This is a fantastic adaptation, and it made me hope more of Vonnegut’s work will be adapted this way. It’s probably the perfect medium for Vonnegut, and it’s too bad he’s not still alive to tell us what he thinks. Multiple timelines, bizarre aliens, ideas that don’t translate well to film – all these are par for the course in comics.

slaughterhouse-five. so it goes.

Ryan North is an accomplished writer and clearly a devoted Vonnegut guy himself, and the art by Albert Monteys is effective at illustrating the various timelines, the wry and absurd writing and the horror of the Dresden bombing. The story is a much more straightforward read, even if it means that North had to streamline it a little. It’s funny, silly and thought-provoking, just like the original.

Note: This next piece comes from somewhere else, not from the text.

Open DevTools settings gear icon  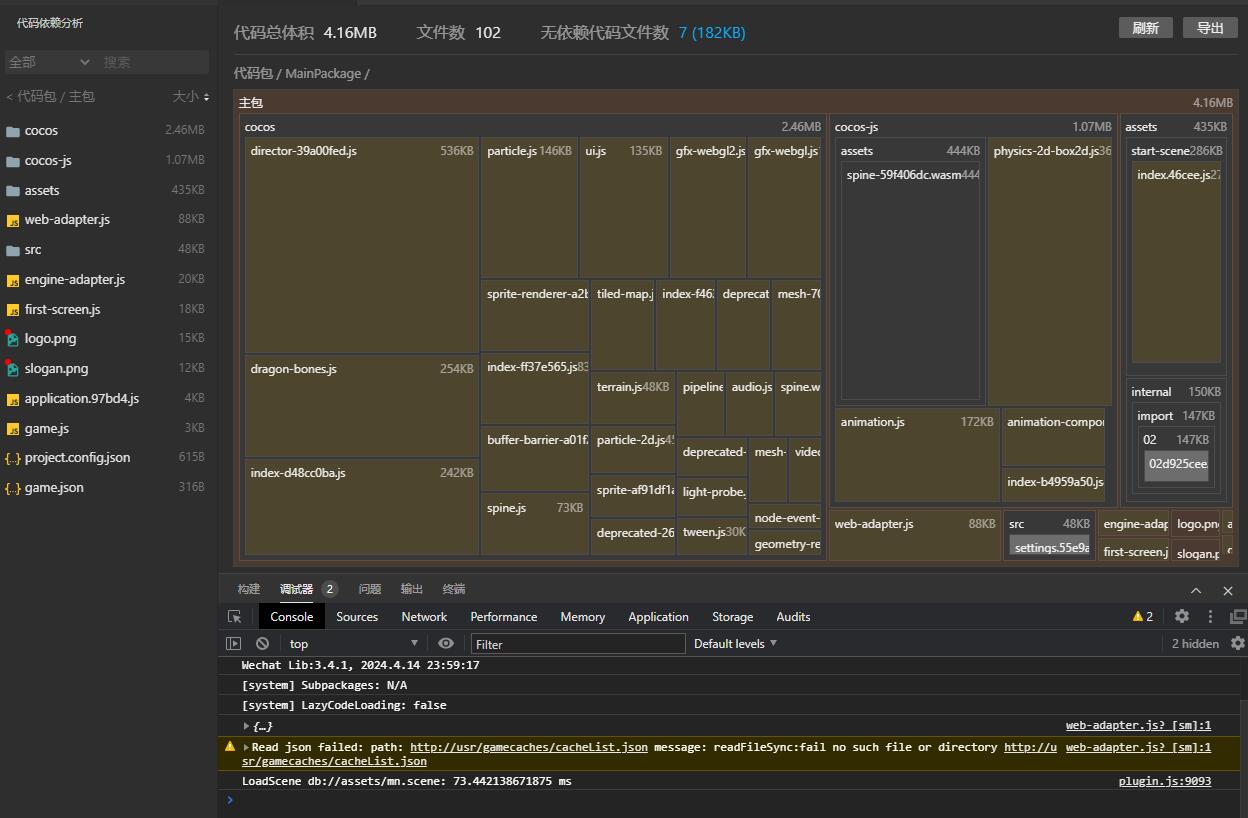click(x=1182, y=617)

When my teen had to read Romeo and Juliet for English class, I put on the Baz Luhrmann film version to make it real, and it was an instant favourite. It led to us discussing the motivations of different characters, the sly, off-colour humour, and the actual structure of Shakespeare’s writing.

In the same vein, this is a great Vonnegut entry point for teenagers. While there are plenty of things that Vonnegut wrote that are objectionable (mainly for the misogyny), he’s still a singular voice in literature. If this gets people reading him more widely, we’re doing ok.